著者:宇都宮 徹壱(うつのみや・てついち)
発行:7月5日/出版社:東邦出版/価格:1,500円(本体価格)/ページ:304P
「おいでよJ2(J3にも)!」地域に根差した18の物語
おらが町のクラブ――。この表現は、J1よりもJ2やJ3のクラブのほうがしっくりくるのではないだろうか。J1のような華やかさはなく、毎年のように選手がゴッソリと入れ替わるクラブも多い。しかしそのぶん、選手、チームだけでなく、クラブそのものを応援する空気はJ1よりも濃度が上。それは、日々の取材の中でもよく感じることだ。
本書はスポーツ総合サイト『スポーツナビ』で連載中の『J2・J3漫遊記』からJクラブの物語17篇が抜粋され、さらに横浜FCの章が書き下ろされている。著者は地域リーグに至るまで、フットボールの現場をつぶさに取材している宇都宮徹壱氏。クラブ一つずつが取り上げられた各章は、ある1試合の描写から始まり、選手や監督、クラブ関係者の声、あるいはサポーターなど外部の声をとおして、クラブの現在地を切り取っていく。
たとえば岡山の章は、クラブが初めてJ1昇格争いを演じた12年のストーリー。当時まだ建設中だった専用練習場が、サポーターの働きかけで実現に向かったエピソードにクラブ愛が満ちている。きっかけは、元ブルガリア代表DFイリアン・ストヤノフが子供用プールで温冷交代浴をする姿が、地元TVで放映されたこと。それを見たサポーターたちが「この状況が続けば、いまいる選手たちもチームから離れてしまう」と危機感を募らせ、3カ月で28万人分もの署名を集めることになる。まさに市民がクラブを育てた一例だ。
福島の章では、「ユナイテッド、なくなっちゃうの?」と訴える子供の涙で鈴木勇人社長が東日本大震災からの再生を決断したエピソードや、原発事故による農産物の風評被害払しょくに向けたクラブの取り組みなどにも触れられている。

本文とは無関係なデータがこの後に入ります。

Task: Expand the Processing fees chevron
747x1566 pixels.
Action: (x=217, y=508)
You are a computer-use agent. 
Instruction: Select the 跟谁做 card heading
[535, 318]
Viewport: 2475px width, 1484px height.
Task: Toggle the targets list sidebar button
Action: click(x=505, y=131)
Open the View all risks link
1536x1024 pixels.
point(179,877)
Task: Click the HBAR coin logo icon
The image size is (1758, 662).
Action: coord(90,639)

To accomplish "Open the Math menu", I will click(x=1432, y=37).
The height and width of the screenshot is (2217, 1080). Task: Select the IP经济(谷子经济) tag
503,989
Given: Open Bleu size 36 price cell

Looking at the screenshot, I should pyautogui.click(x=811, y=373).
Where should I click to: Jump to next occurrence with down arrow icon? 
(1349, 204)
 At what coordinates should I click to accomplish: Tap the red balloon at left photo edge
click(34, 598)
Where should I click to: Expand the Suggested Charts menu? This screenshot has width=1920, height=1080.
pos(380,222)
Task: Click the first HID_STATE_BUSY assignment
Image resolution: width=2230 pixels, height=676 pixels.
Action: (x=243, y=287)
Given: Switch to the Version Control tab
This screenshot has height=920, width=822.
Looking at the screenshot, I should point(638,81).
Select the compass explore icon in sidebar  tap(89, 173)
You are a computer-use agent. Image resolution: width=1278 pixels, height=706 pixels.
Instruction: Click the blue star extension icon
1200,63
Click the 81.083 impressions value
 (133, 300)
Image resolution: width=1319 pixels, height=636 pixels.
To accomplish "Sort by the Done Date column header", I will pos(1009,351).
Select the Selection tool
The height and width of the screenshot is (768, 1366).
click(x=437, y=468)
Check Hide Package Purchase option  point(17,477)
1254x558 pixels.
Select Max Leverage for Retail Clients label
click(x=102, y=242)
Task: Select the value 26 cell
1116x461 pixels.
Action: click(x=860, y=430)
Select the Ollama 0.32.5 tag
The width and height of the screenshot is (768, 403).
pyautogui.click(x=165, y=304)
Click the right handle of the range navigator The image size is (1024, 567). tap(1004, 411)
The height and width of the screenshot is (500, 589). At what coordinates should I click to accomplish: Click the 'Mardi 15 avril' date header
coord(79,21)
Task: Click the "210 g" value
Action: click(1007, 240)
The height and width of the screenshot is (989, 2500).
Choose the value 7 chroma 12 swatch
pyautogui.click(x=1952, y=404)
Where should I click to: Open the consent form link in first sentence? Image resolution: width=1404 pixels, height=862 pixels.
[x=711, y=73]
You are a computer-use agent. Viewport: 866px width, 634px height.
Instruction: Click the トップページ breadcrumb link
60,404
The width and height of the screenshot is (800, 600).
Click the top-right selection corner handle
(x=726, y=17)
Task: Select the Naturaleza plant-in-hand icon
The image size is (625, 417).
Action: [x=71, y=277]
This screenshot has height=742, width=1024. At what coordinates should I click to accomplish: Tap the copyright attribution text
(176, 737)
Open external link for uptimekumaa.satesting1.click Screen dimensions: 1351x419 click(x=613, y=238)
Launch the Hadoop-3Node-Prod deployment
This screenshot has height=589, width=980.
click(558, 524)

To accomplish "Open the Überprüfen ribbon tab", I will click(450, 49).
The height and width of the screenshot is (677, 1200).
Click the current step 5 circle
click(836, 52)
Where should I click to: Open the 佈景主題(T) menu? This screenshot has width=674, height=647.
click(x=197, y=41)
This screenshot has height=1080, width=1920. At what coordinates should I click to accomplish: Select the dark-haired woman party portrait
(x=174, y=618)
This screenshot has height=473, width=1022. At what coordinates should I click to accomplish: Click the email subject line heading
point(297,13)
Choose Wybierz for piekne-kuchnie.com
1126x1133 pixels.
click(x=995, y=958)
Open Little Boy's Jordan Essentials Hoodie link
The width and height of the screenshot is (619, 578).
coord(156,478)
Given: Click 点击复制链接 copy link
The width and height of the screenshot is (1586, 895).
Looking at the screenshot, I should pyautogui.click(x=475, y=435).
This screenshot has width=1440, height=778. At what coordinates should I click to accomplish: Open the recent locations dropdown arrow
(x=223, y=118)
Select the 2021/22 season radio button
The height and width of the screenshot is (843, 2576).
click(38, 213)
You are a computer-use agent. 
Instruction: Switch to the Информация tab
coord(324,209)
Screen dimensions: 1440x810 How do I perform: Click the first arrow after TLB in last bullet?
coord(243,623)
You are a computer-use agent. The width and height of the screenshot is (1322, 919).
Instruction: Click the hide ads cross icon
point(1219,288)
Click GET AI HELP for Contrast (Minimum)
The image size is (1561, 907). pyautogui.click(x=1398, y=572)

各章末には付記があり、その後の歩みと比較できるのも興味深い。取材後も紆余曲折を経ているクラブが大半で、J2、J3クラブを運営する大変さをあらためて認識させられる。だが、J1より厳しく、恵まれていない環境だからこそ、クラブには一人でも多くのサポーターの力が必要であり、サポーターにとっては応援し甲斐が出てくる。
J2担当記者としても、本書の惹句に倣って声を大にしたい。「おいでよJ2(J3にも)!」。